▶ **GOAL 1**
Quote the rows from the line containing "The width and height of the screenshot is (732, 412)." through the end of the rows, reproducing each line exactly.

It is worth mentioning that the choice of the dimensionless parameter ${\sigma }_0={\Sigma }_0/{\Delta }_0$—i.e., the normalization by ${\Delta }_0\ne 0$—implies the obligatory existence of Cooper pairing in the system concerned, irrespective of whether the mechanism of dielectric pairing is engaged or not. Thus, all possible $({\sigma }_0,\alpha )$-combinations at a fixed $\beta$ fill the whole semi-infinite (${\sigma }_0\ge 0$) strip on the ${\sigma }_0-\alpha$ plane between the ordinates $\alpha =0$ and $\frac{\pi }{4}$, in the case of the checkerboard CDW configuration, and between $\alpha =0$ and $\frac{\pi }{2}$, in the case of the unidirectional one. Since the former case is observed much more frequently, we shall analyze it first.

Two loci in the $\alpha -{\sigma }_0$ phase diagram are trivial, both corresponding to the total absence of CDWs. These are (see Figure 6) the case $\alpha =0$ (the positive abscissa semi-axis) and the case ${\sigma }_0=0$ (the whole sector $0\le \alpha \le \frac{\pi }{4}$ in the checkerboard configuration), corresponding to the ordinate axis ($\alpha$-axis). Both lines represent the parent d-BCS superconductor. It is also clear that, as it was in the s-case, except for the limiting case of complete FS dielectrization, superconductivity could always penetrate onto the FS owing to the availability of $nd$-section. Again, the partially gapped CDW d-superconductor preserves superconductivity at almost every point of its phase diagram, the value of $T_c$ being another matter. In any case, two main questions are to be answered: (i) To what extent can CDWs suppress superconductivity? and (ii) Can superconductivity completely destroy CDW-PLD?

▶ **GOAL 2**
Print the entire passage on charge-density waves and superconductivity above without changing a single character.

▶ **Interface element rows**
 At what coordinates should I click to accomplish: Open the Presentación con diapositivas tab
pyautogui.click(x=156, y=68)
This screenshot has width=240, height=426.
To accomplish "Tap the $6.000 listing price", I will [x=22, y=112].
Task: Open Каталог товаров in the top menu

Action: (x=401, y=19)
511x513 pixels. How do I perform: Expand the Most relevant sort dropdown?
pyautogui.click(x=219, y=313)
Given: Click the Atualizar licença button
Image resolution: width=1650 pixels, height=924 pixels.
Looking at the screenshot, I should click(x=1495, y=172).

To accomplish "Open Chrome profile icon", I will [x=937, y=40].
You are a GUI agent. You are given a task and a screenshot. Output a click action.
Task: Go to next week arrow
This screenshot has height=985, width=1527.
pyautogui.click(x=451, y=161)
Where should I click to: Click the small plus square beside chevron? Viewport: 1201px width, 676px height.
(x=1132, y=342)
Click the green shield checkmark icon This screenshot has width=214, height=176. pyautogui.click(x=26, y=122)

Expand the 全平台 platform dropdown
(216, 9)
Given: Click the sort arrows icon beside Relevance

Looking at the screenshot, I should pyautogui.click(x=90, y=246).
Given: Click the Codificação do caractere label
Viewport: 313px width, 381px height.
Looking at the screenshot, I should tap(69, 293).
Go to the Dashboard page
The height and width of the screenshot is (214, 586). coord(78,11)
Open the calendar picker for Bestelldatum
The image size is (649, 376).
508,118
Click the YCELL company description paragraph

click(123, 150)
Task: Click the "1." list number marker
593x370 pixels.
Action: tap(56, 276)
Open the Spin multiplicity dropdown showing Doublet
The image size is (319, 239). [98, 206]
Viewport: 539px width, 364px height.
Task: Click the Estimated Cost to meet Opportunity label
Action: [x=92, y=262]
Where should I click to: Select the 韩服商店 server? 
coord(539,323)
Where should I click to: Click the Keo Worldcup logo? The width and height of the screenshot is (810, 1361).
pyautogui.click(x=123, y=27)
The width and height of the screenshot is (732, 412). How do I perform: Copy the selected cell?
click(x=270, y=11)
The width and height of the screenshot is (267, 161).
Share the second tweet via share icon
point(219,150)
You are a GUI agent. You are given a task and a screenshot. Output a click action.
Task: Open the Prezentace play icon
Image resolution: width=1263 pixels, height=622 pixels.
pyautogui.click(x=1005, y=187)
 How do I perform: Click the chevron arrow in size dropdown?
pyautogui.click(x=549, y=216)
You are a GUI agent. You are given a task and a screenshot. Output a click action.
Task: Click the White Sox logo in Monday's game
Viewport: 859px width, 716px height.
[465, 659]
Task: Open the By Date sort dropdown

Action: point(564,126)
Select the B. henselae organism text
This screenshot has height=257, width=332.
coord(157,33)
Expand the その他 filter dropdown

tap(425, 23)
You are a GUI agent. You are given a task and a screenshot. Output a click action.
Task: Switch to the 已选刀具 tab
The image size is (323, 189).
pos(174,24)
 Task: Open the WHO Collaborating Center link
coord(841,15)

▶ **ANSWER 1**
The width and height of the screenshot is (732, 412). How do I perform: Copy the selected cell?
click(x=270, y=11)
The width and height of the screenshot is (267, 161).
Share the second tweet via share icon
point(219,150)
You are a GUI agent. You are given a task and a screenshot. Output a click action.
Task: Open the Prezentace play icon
Image resolution: width=1263 pixels, height=622 pixels.
pyautogui.click(x=1005, y=187)
 How do I perform: Click the chevron arrow in size dropdown?
pyautogui.click(x=549, y=216)
You are a GUI agent. You are given a task and a screenshot. Output a click action.
Task: Click the White Sox logo in Monday's game
Viewport: 859px width, 716px height.
[465, 659]
Task: Open the By Date sort dropdown

Action: point(564,126)
Select the B. henselae organism text
This screenshot has height=257, width=332.
coord(157,33)
Expand the その他 filter dropdown

tap(425, 23)
You are a GUI agent. You are given a task and a screenshot. Output a click action.
Task: Switch to the 已选刀具 tab
The image size is (323, 189).
pos(174,24)
 Task: Open the WHO Collaborating Center link
coord(841,15)

▶ **ANSWER 2**
It is worth mentioning that the choice of the dimensionless parameter ${\sigma }_0={\Sigma }_0/{\Delta }_0$—i.e., the normalization by ${\Delta }_0\ne 0$—implies the obligatory existence of Cooper pairing in the system concerned, irrespective of whether the mechanism of dielectric pairing is engaged or not. Thus, all possible $({\sigma }_0,\alpha )$-combinations at a fixed $\beta$ fill the whole semi-infinite (${\sigma }_0\ge 0$) strip on the ${\sigma }_0-\alpha$ plane between the ordinates $\alpha =0$ and $\frac{\pi }{4}$, in the case of the checkerboard CDW configuration, and between $\alpha =0$ and $\frac{\pi }{2}$, in the case of the unidirectional one. Since the former case is observed much more frequently, we shall analyze it first.

Two loci in the $\alpha -{\sigma }_0$ phase diagram are trivial, both corresponding to the total absence of CDWs. These are (see Figure 6) the case $\alpha =0$ (the positive abscissa semi-axis) and the case ${\sigma }_0=0$ (the whole sector $0\le \alpha \le \frac{\pi }{4}$ in the checkerboard configuration), corresponding to the ordinate axis ($\alpha$-axis). Both lines represent the parent d-BCS superconductor. It is also clear that, as it was in the s-case, except for the limiting case of complete FS dielectrization, superconductivity could always penetrate onto the FS owing to the availability of $nd$-section. Again, the partially gapped CDW d-superconductor preserves superconductivity at almost every point of its phase diagram, the value of $T_c$ being another matter. In any case, two main questions are to be answered: (i) To what extent can CDWs suppress superconductivity? and (ii) Can superconductivity completely destroy CDW-PLD?